Un peu plus loin, une autre propriétaire, assise derrière le comptoir, guette patiemment et avidement l’arrivée des clients. Tout comme son époux debout à quelques mètres d’elle. Que pensent-ils de cette nouvelle mesure de la mairie? D’emblée, la femme répond que rien ne sera fait. «Les marchands ambulants nous menacent. Ils s’énervent quand on essaye de leur parler. La mairie dit qu’elle ne peut pas placer des inspecteurs toute la journée. Elle ne sait pas que nous, propriétaires, payons la location ?» s’insurge-t-elle.
«Laissez-nous respirer !»
Une propriétaire, à quelques mètres plus loin, répète le même refrain depuis quelque temps déjà. «Laissez-nous respirer!» demande-t-elle aux marchands ambulants. Comme les autres propriétaires de magasin, elle est catégorique, les colporteurs ne vont pas bouger. «Ils improvisent des étals un peu partout dans la rue et même dans les canaux. Rien ne sera fait ! Ces marchands finissent toujours par revenir», dit-elle.
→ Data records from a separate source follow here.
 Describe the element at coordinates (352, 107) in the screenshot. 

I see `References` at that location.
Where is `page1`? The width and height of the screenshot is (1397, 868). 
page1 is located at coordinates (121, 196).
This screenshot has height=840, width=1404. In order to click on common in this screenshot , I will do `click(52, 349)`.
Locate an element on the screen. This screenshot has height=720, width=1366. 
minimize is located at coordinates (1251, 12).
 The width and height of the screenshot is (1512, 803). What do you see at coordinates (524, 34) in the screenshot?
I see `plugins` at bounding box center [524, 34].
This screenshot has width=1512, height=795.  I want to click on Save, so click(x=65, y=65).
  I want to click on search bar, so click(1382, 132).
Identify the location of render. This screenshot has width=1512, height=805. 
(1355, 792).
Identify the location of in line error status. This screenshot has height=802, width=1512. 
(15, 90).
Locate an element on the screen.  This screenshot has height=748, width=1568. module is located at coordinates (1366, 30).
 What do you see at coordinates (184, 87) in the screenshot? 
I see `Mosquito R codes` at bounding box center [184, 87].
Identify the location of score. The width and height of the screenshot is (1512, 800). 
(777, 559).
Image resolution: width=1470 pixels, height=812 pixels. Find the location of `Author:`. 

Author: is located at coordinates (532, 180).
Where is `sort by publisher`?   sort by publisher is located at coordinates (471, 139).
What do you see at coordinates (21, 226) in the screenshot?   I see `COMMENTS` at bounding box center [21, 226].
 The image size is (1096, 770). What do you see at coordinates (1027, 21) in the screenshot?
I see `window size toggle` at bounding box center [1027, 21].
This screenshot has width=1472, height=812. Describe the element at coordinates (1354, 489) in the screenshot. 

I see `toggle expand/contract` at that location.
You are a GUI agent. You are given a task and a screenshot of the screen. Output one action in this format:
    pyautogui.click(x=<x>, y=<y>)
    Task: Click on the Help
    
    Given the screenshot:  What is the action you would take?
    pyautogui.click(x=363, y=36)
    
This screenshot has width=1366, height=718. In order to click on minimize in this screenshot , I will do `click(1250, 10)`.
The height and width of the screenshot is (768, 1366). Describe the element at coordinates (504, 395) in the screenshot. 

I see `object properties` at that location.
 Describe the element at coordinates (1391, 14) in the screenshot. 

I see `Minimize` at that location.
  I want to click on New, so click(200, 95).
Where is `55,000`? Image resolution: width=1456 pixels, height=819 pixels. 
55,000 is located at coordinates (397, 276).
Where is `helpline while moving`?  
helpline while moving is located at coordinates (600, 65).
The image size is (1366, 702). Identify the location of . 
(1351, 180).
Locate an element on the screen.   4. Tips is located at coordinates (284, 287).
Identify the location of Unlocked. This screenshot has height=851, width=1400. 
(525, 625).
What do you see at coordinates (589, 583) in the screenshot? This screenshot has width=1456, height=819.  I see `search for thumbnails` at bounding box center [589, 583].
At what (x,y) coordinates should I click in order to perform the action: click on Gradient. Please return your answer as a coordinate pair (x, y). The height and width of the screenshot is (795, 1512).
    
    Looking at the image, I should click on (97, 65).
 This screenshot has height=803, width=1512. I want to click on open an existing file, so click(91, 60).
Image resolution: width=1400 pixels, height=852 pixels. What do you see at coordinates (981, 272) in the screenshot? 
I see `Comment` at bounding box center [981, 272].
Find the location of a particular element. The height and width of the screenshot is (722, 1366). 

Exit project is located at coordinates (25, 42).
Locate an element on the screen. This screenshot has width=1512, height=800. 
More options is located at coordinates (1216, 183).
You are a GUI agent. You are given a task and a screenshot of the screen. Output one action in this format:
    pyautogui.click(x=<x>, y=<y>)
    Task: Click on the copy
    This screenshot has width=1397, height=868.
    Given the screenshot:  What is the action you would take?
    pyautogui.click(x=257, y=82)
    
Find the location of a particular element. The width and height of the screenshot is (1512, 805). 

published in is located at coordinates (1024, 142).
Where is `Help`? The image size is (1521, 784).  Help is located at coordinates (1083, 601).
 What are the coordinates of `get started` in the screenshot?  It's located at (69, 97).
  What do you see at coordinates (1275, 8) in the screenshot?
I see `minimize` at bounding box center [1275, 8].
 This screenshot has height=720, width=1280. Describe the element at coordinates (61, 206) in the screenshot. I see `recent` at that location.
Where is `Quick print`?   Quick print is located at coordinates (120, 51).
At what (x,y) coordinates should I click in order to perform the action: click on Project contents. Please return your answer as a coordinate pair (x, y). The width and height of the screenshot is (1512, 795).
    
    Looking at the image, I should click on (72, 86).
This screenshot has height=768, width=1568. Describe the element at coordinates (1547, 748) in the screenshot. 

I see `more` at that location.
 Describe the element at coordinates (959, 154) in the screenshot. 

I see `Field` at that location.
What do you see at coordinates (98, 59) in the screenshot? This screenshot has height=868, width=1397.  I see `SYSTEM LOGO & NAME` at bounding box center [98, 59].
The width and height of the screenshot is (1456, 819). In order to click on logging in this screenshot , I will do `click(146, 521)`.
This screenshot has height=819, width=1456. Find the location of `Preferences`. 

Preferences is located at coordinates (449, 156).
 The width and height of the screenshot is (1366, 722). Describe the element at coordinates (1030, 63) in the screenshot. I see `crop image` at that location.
Du côté des colporteurs, la riposte n’a pas tardé. «On ne bougera pas d’ici. Peu importe le parti au pouvoir, ils nous sortent tous la même chose», lâche Noor Akbar Saurfaully, marchand ambulant. Il avoue que depuis le lundi 5 octobre, les inspecteurs et les policiers redoublent d’efforts pour les empêcher d’écouler leurs produits. «On a notre famille à nourrir aussi», s’insurge-t-il.
Un autre marchand de rue, Ajmeer Hossen, soutient que les promesses électorales «dan vid» des politiciens sont faites pour avoir des votes. Il trouve injuste qu’uniquement ces trois rues soient interdites aux colporteurs. «Il faut que ces mesures s’appliquent à tous les marchands de la capitale», avance-t-il.
Quant au projet de reloger les marchands de rue aux gares du Nord et Victoria, il semble avoir été jeté aux oubliettes, lâche Yogesh Bedessee, marchand ambulant. Ce qui arrange Saoud, colporteur de la capitale, qui est contre l’idée. Il demande, lui, que la rue Farquhar devienne piétonnière.
En attendant de débarrasser les rues Farquhar, La Reine et La Corderie de marchands ambulants, les autorités peuvent se réjouir d’un premier résultat encourageant. Le nombre de marchands à la rue La Reine a considérablement baissé.